How Do You Configure an MCP Server for Copilot?
We tested the configuration flow with several popular servers. The setup lives in your .vscode/settings.json file at the workspace level, or in your user settings for global access. Here is a working example that connects Copilot to a filesystem server:
{
"mcp": {
"servers": {
"filesystem": {
"command": "npx",
"args": ["-y", "@modelcontextprotocol/server-filesystem", "/path/to/project"]
}
}
}
}After saving, open the Copilot chat panel and switch to agent mode using the model picker. You should see a tools icon showing the newly available server. If the server fails to start, check the MCP output channel in VS Code's Output panel for error details. The process is nearly identical to setting up MCP servers in VS Code for other clients, with the key difference being that Copilot uses agent mode rather than a separate extension. For context on what MCP is and how it works under the hood, see our guide to the Model Context Protocol.
Which MCP Servers Pair Best with Copilot?
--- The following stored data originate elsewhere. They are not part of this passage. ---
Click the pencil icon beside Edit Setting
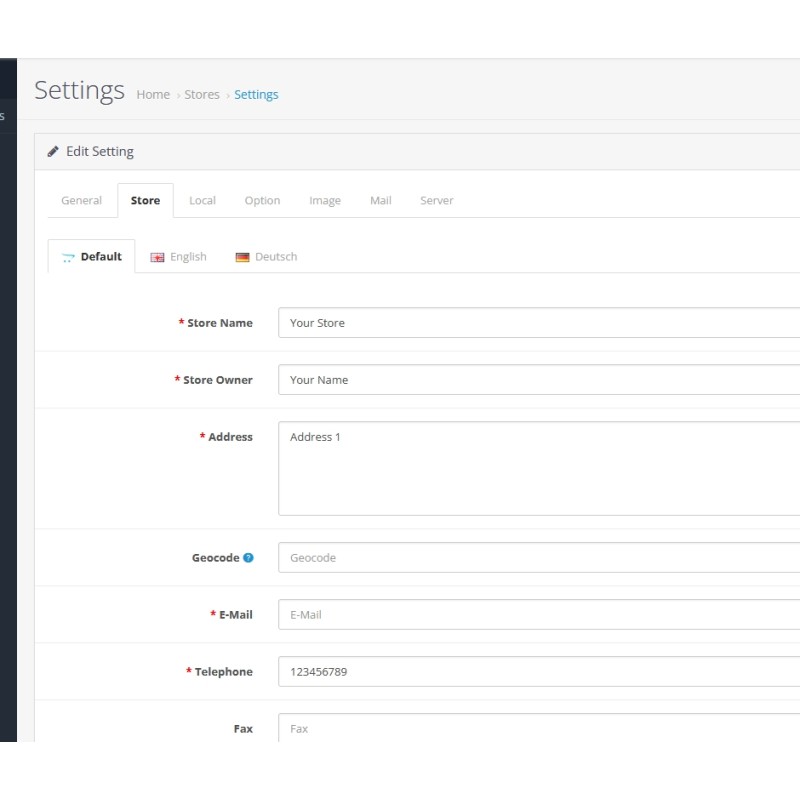Image resolution: width=800 pixels, height=800 pixels. (x=53, y=152)
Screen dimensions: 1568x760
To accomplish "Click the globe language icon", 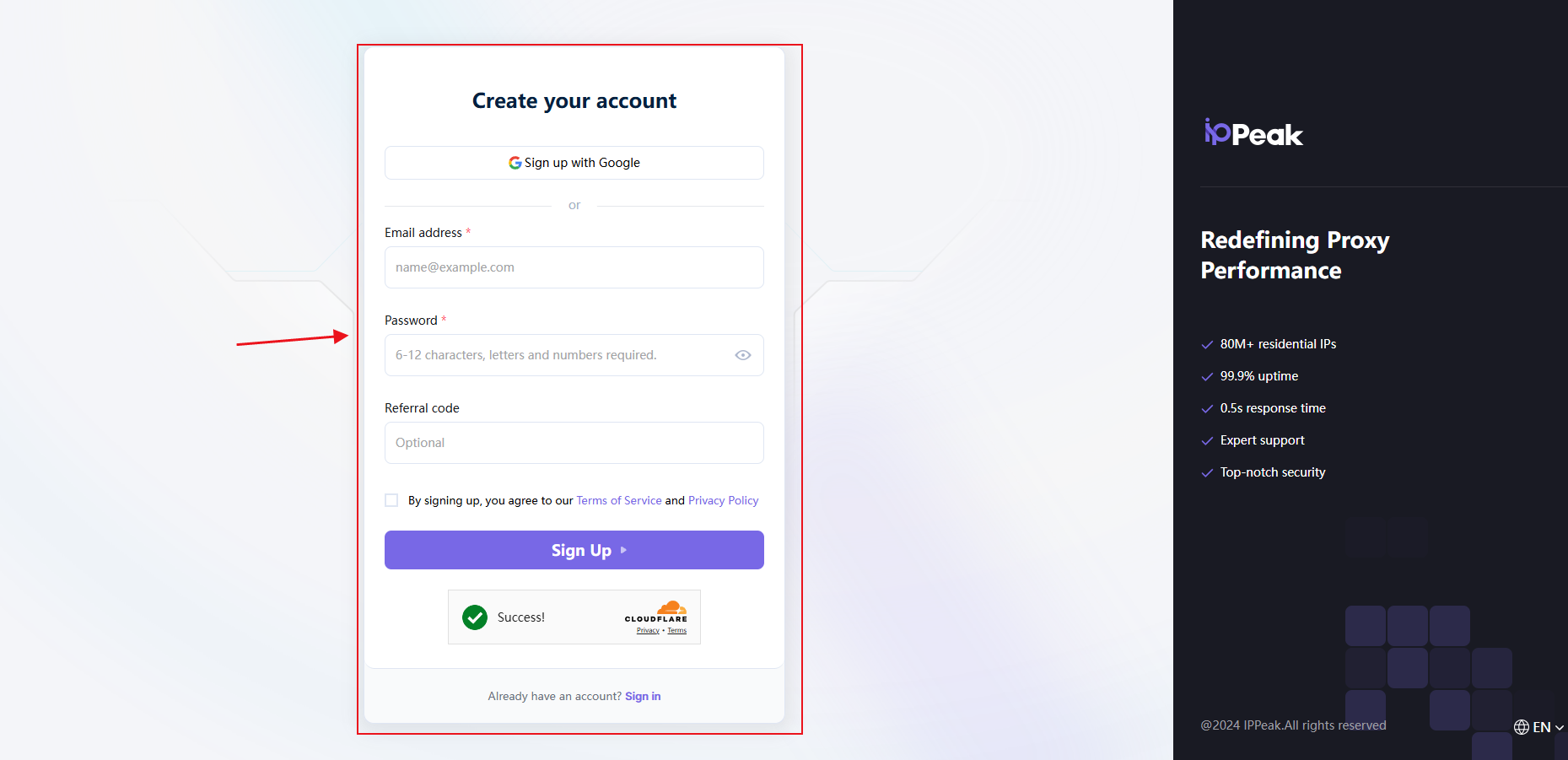I will (1522, 727).
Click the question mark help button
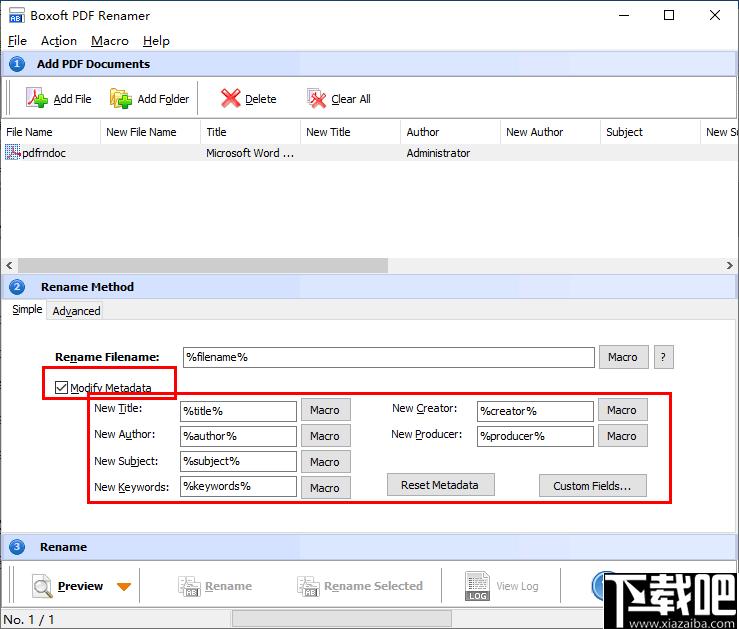 [663, 357]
We looked at the MCPFind directory data to identify high-value servers for Copilot users. The devtools category contains 2,640 servers, with an average of 40.96 GitHub stars per project. Top picks include servers for Git operations, Docker management, and API testing. Database servers from the databases category (244 indexed servers) are also a strong match, since Copilot can write SQL queries and validate them against a live schema in real time during code generation. The search category rounds out the top three, with 460 servers that give Copilot access to documentation search, web lookups, and code search tools. For production use, we recommend starting with one or two servers that match your daily workflow rather than loading a dozen at once. Each running server consumes memory and adds latency to tool discovery during the initial handshake.
What Are the Limitations of MCP in Copilot Agent Mode?
Copilot's MCP support is still maturing, and we found several constraints worth noting. First, only the stdio transport is supported. Servers that require SSE or Streamable HTTP connections will not work until GitHub adds those transports. Second, agent mode is required. Standard Copilot completions and inline suggestions do not trigger MCP tools. Third, there is no built-in server marketplace inside VS Code for Copilot. You need to find servers yourself, which is where a directory like MCPFind becomes useful for browsing 5,778 indexed options across 21 categories. Finally, Copilot does not yet support MCP resources or prompts, only tools. This means servers that primarily expose data through the resource protocol will not surface their content in Copilot conversations. These gaps are expected to close as both GitHub and the MCP specification continue to evolve through 2026.